[START Data for this task]

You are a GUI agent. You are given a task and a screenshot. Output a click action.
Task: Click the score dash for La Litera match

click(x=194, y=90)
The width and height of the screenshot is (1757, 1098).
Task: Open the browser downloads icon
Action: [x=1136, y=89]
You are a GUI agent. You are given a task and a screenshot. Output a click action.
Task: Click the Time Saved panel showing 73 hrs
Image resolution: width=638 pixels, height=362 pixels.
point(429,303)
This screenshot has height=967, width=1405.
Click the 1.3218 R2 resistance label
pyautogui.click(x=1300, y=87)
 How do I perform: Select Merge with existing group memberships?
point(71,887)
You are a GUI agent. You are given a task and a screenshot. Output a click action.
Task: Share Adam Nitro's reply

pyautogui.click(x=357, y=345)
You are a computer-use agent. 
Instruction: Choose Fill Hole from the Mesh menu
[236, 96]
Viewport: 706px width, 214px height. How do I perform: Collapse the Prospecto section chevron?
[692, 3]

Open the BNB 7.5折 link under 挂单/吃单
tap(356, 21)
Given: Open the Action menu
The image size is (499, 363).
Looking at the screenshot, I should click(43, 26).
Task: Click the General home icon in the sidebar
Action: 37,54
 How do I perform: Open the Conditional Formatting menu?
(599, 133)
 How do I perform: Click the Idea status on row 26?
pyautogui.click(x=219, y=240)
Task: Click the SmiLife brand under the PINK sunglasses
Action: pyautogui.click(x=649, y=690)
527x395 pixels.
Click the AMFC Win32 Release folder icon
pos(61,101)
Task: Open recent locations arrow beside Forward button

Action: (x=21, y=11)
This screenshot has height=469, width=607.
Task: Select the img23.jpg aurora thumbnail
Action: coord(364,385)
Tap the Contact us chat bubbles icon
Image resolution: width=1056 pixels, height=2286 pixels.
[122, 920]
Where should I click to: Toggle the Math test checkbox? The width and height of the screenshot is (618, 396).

[END Data for this task]

* [To be done]
Could you render the listing above as a Markdown table with the columns "Number" and "Entry", starting at the line that contains "How do I perform: Select" and ending at the final line of the listing, with blank lines omitted?

* [Answer for the task]
| Number | Entry |
|---|---|
| 1 |  How do I perform: Select Merge with existing group memberships? |
| 2 | point(71,887) |
| 3 | You are a GUI agent. You are given a task and a screenshot. Output a click action. |
| 4 | Task: Share Adam Nitro's reply |
| 5 | pyautogui.click(x=357, y=345) |
| 6 | You are a computer-use agent.  |
| 7 | Instruction: Choose Fill Hole from the Mesh menu |
| 8 | [236, 96] |
| 9 | Viewport: 706px width, 214px height. How do I perform: Collapse the Prospecto section chevron? |
| 10 | [692, 3] |
| 11 | Open the BNB 7.5折 link under 挂单/吃单 |
| 12 | tap(356, 21) |
| 13 | Given: Open the Action menu |
| 14 | The image size is (499, 363). |
| 15 | Looking at the screenshot, I should click(43, 26). |
| 16 | Task: Click the General home icon in the sidebar |
| 17 | Action: 37,54 |
| 18 |  How do I perform: Open the Conditional Formatting menu? |
| 19 | (599, 133) |
| 20 |  How do I perform: Click the Idea status on row 26? |
| 21 | pyautogui.click(x=219, y=240) |
| 22 | Task: Click the SmiLife brand under the PINK sunglasses |
| 23 | Action: pyautogui.click(x=649, y=690) |
| 24 | 527x395 pixels. |
| 25 | Click the AMFC Win32 Release folder icon |
| 26 | pos(61,101) |
| 27 | Task: Open recent locations arrow beside Forward button |
| 28 | Action: (x=21, y=11) |
| 29 | This screenshot has height=469, width=607. |
| 30 | Task: Select the img23.jpg aurora thumbnail |
| 31 | Action: coord(364,385) |
| 32 | Tap the Contact us chat bubbles icon |
| 33 | Image resolution: width=1056 pixels, height=2286 pixels. |
| 34 | [122, 920] |
| 35 | Where should I click to: Toggle the Math test checkbox? The width and height of the screenshot is (618, 396). |